In his over one hour address, Mr. Rao also said there was no need of any political front or realignment of political forces to make someone a Prime Minister. What was required was an agenda that the country could set for itself by framing an integrated agricultural policy and reorienting goals of various sectors, including industry, to meet the aspirants of its vast population.

He stressed that the question was not to ensure that a certain party rose to power, but to see that people assumed power in a political process that went on relentlessly. Wondering where the country was headed in the absence of set goals, he regretted that the country was in a regression mode in several sectors with the BJP regime focussed on stoking communal passions. Otherwise, how would one explain the brandishing of firearms and knives at a religious procession right under the nose of power in the capital. The BJP deliberately brought to the fore Kashmir Files, Pulwama attack and surgical strikes at the right time before polls to divide the country on religious lines and capture power.

The BJP stoked religious passions by glorifying the assassins of Mahatma Gandhi to gain political mileage. It was difficult to undo the damage as nation building under the impact of a vitiated atmosphere took a long time. The government needlessly intervened in hijab and halal issues in Karnataka which could affect not only the 30 lakh IT professionals employed in Bengaluru, but 13 lakh skilled workers employed overseas. Will the Centre give them jobs if they were deported by other countries? The Members of Parliament of Kuwait had already raised the religious propaganda in India with their government. People of India were reconsidering that the earlier regime of UPA was better than the BJP-led NDA government, he added.

Mr.

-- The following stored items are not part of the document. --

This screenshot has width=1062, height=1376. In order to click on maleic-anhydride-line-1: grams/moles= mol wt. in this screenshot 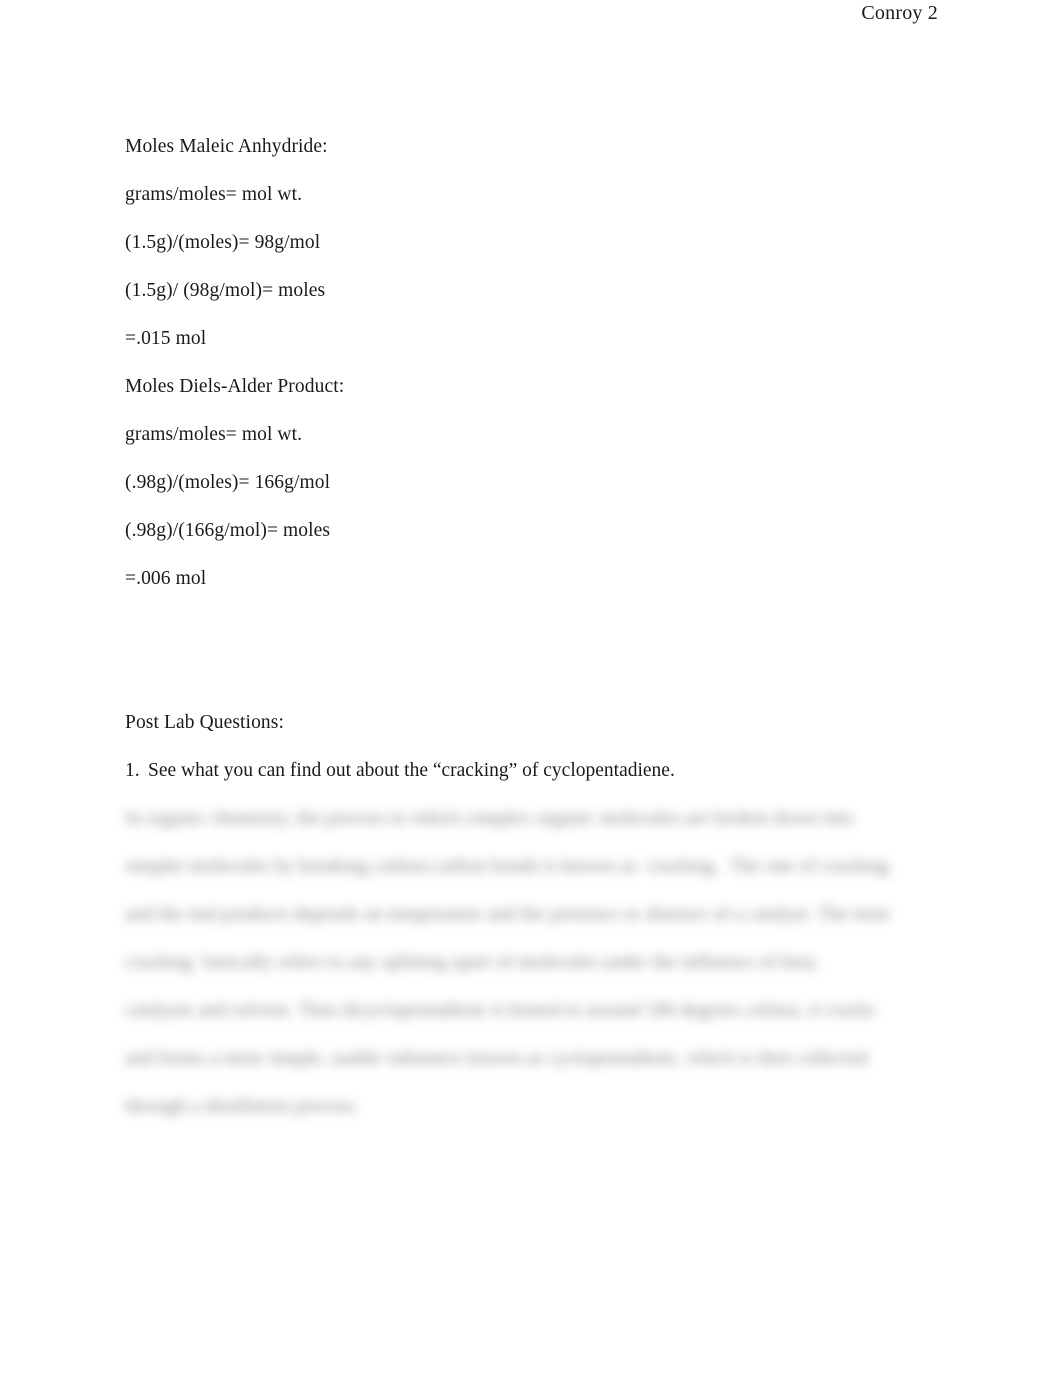, I will do `click(214, 194)`.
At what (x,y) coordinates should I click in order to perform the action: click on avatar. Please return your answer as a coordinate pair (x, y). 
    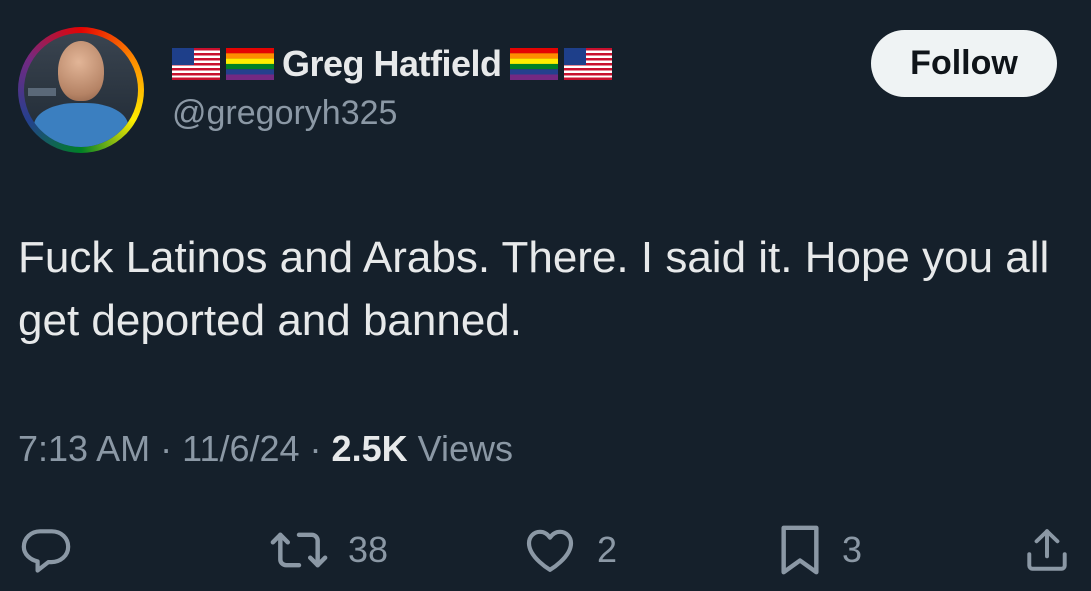
    Looking at the image, I should click on (81, 90).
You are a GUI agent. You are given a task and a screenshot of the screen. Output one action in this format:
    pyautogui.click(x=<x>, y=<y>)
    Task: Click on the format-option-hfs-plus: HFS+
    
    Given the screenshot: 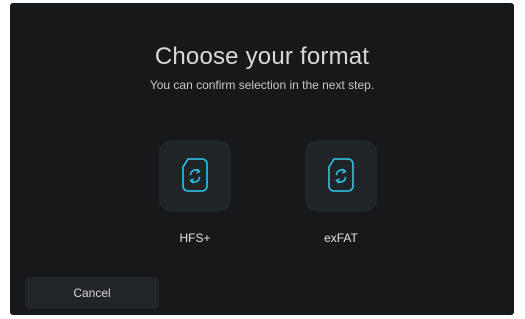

Rao discussed the rapid strides taken by Telangana since its formation eight years ago while the picture was grim at the national level. The developmental indicators of the country were nowhere near Telangana which was visible from the latter’s gross state domestic product (GSDP) which grew from ₹5 lakh crore to ₹11.5 lakh crore during the period. If the BJP government at the Centre had worked like the TRS government, the GSDP would have been ₹ 14.5 lakh crore. The possibility of GSDP rising to such level in a healthy economic environment was indicated by none other than the Comptroller and Auditor General of India.

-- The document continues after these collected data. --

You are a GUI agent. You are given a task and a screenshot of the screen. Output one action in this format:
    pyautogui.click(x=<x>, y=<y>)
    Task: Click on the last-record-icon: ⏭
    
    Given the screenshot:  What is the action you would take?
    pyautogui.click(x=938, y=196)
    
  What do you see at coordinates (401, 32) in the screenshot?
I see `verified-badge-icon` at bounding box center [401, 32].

The country’s economy would have flourished if it tapped 65,000 tmcft river water available in the country. The country exploited only 29,000 tmcft. The allotment of another 4,000 to 5,000 tmcft water coming from Tibet was yet to be decided. Similarly, the installed power generation capacity of the country was 4.01 lakh MW but never more than two lakh MW was used. Telangana surplussed in power while there were power cuts in Gujarat, Maharashtra, Karnataka, Chhattisgarh and even the neighbouring A.P., he said.